-- Task set --
1 - Condense the paragraph of the international tax reform excerpt that begins "In general, business interests seek" into a short bulleted list that keeps its main facts.
2 - Reproduce word for word the stretch of the international tax reform excerpt from "There was also" through "on this topic.".

[Selected excerpt Boundary: Start]

Potential changes being considered
International tax reform raises numerous issues, and over the years various proposals have addressed these issues. Nevertheless, there has been much discussion in Washington of two key potential changes in the Code. First, a cut in the top corporate (now 35%) to be paid for by broadening the tax base (i.e., eliminating many deductions and tax credits) such as described in Senator Wyman’s proposed legislation. Such a rate cut is thought to make inversions and tax-driven foreign takeovers less attractive. Second, there has been discussions of moving the United States from a worldwide tax system to a territorial tax system in order to align the US tax system with the systems of the major US trading partners and address the “lock out effect” Senator Camp has proposed such legislation. The territorial system discussed would not be a pure territorial system, i.e., some income of CFCs would be taxed in the year earned. The types of income to be taxed currently and the tax rate have been the subject of much discussion. Such a minimum tax would address BEPs issues.
In general, business interests seek a low corporate tax rate and a territorial system with an exception for limited categories of income that would be taxed at a low rate. Such reforms very likely would not be revenue neutral. The Obama Administration has proposed an unspecified corporate tax rate cut, a broadening of the tax base and a minimum tax on all income of CFCs (and foreign branches) of 19 percent. Some senators questioned the witnesses as to what should be the proper rate for such a minimum tax.
There was also discussion during the hearing of R&D incentives. Some senators expressed interest in patent box regimes and asked witnesses how effective such regimes might be compared to current R&D credit. Some witnesses supported the concept, while one called it bad tax policy as incentives for education and infrastructure are more effective.
International tax reform is being addressed by a bipartisan working group of senators, including Senator Schumer of New York who may become the leader of the Democratic minority when, the current leader, Senator Harry Reid retires. The working group is due to report the results of its effort in May. What this group achieves will likely influence future discussions on this topic.
 The written testimony of the witnesses and a video of the hearing are available at http://www.finance.senate.gov/hearings/hearing/?id=3942c973-5056-a032-52c6-1743fbaa52e8/. The US CFC rules (subpart F) were enacted 20 years earlier – in the early 1960s. For a detailed discussion, see the report prepared by the Joint Committee on Taxation in advance of the hearing: Present Law and Selected Polciy Issues in the Taxation of Cross-Border Income, March 16, 2015 (JCX-51-15). The recent introduction of dynamic scoring could introduce an additional element of controversy in to any efforts to build consensus around a particular legislative proposal as there is some belief that it is sensitive to the assumptions necessary for the economic models to provide a revenue estimate. Two of the more prominent proposals are the 2011 Camp discussion draft on a participation system for foreign income and the 2010 Gregg-Wyman Bipartisan Tax Fairness and Simplification Act of 2010, which would cut corporate tax rates and move to a per-country foreign tax credit limitation.

[Selected excerpt Boundary: End]
[Data supplied Boundary: Start]

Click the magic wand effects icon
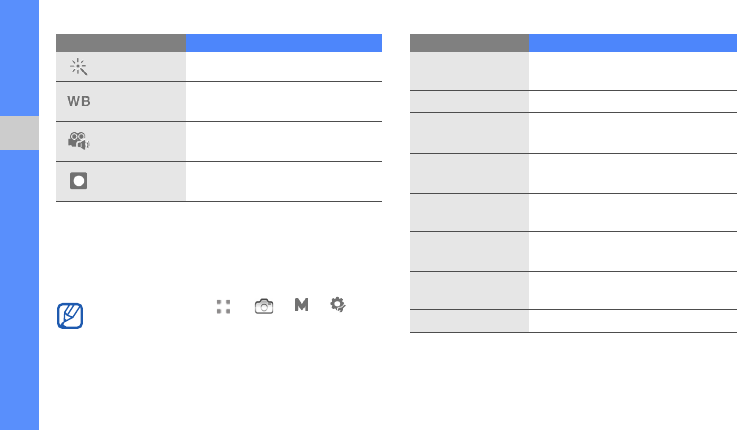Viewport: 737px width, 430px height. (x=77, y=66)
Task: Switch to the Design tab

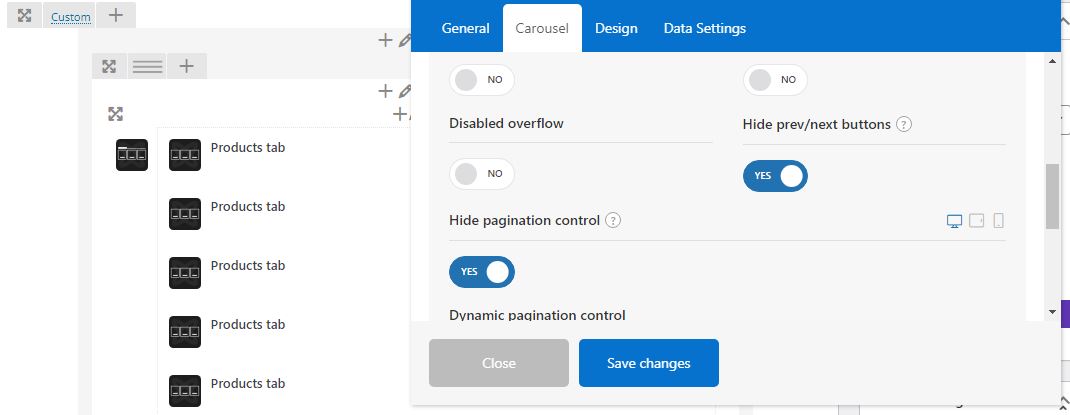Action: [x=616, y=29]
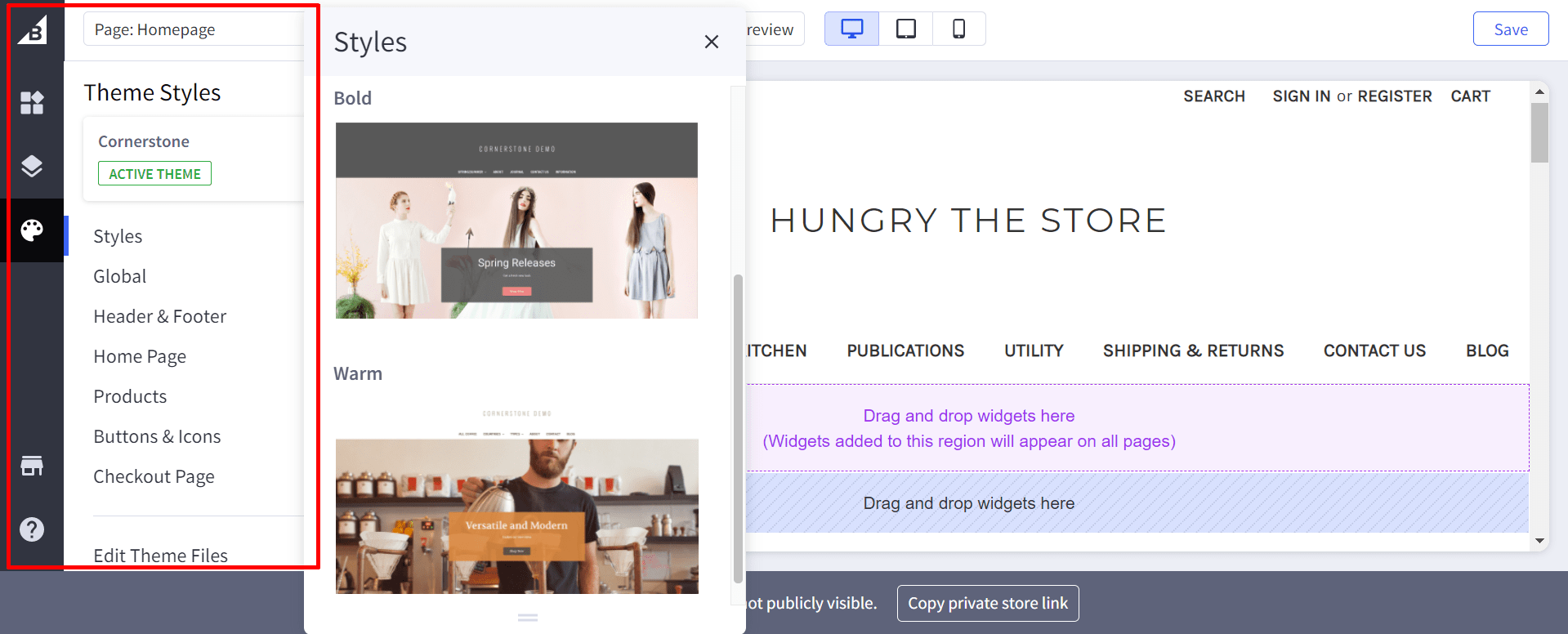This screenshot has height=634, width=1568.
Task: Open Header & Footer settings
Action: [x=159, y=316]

[Data supplied Boundary: End]
[Data supplied Boundary: Start]

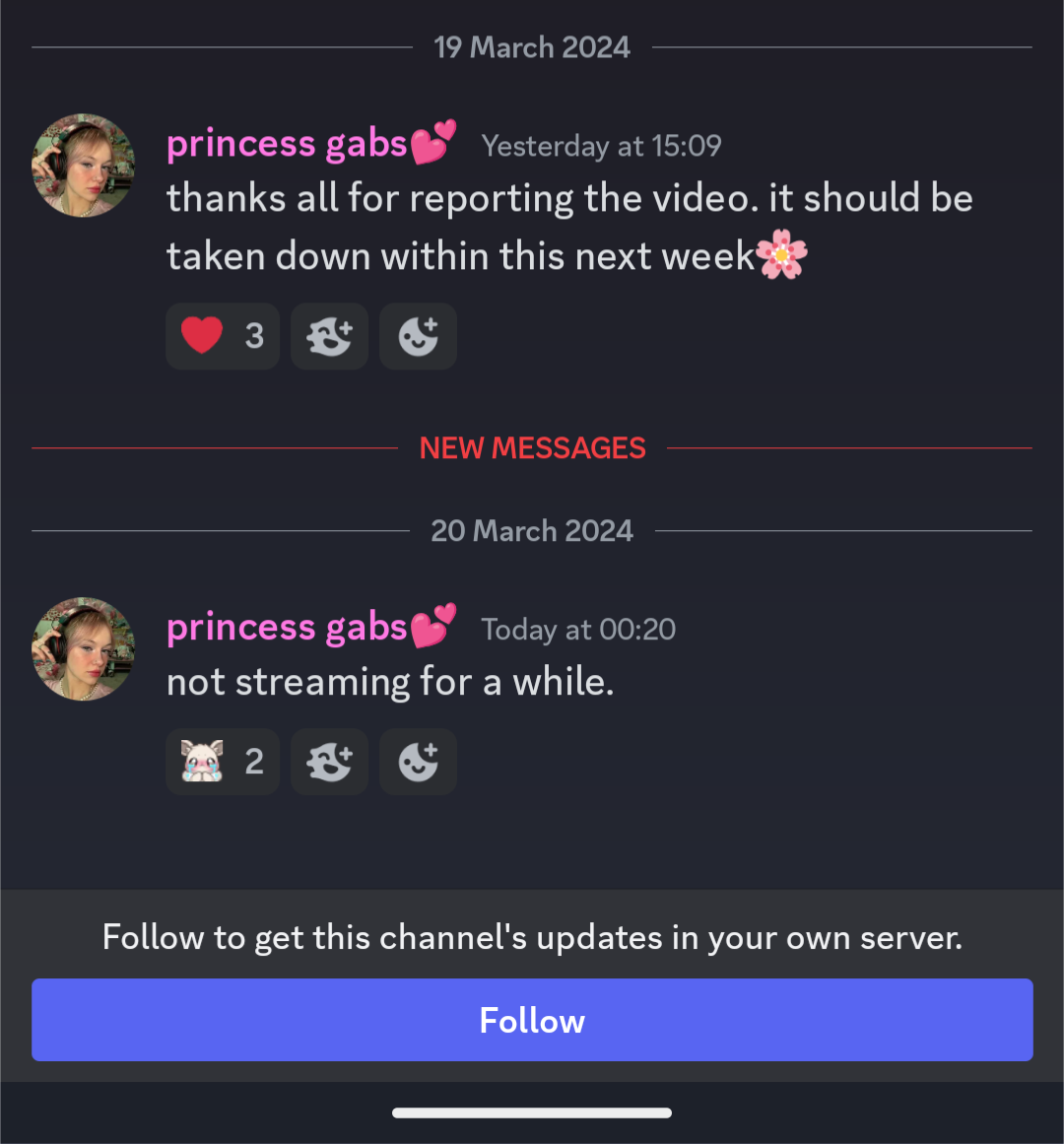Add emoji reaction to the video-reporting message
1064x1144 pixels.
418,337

[Data supplied Boundary: End]

-- Answer set --
1 -
- Business interests generally want a low corporate tax rate and a territorial system, with limited categories of income taxed at a low rate.
- Such reforms very likely would not be revenue neutral.
- The Obama Administration has proposed an unspecified corporate tax rate cut, a broader tax base, and a 19 percent minimum tax on all income of CFCs and foreign branches.
- Some senators asked the witnesses what the proper rate for such a minimum tax should be.

2 -
There was also discussion during the hearing of R&D incentives. Some senators expressed interest in patent box regimes and asked witnesses how effective such regimes might be compared to current R&D credit. Some witnesses supported the concept, while one called it bad tax policy as incentives for education and infrastructure are more effective.
International tax reform is being addressed by a bipartisan working group of senators, including Senator Schumer of New York who may become the leader of the Democratic minority when, the current leader, Senator Harry Reid retires. The working group is due to report the results of its effort in May. What this group achieves will likely influence future discussions on this topic.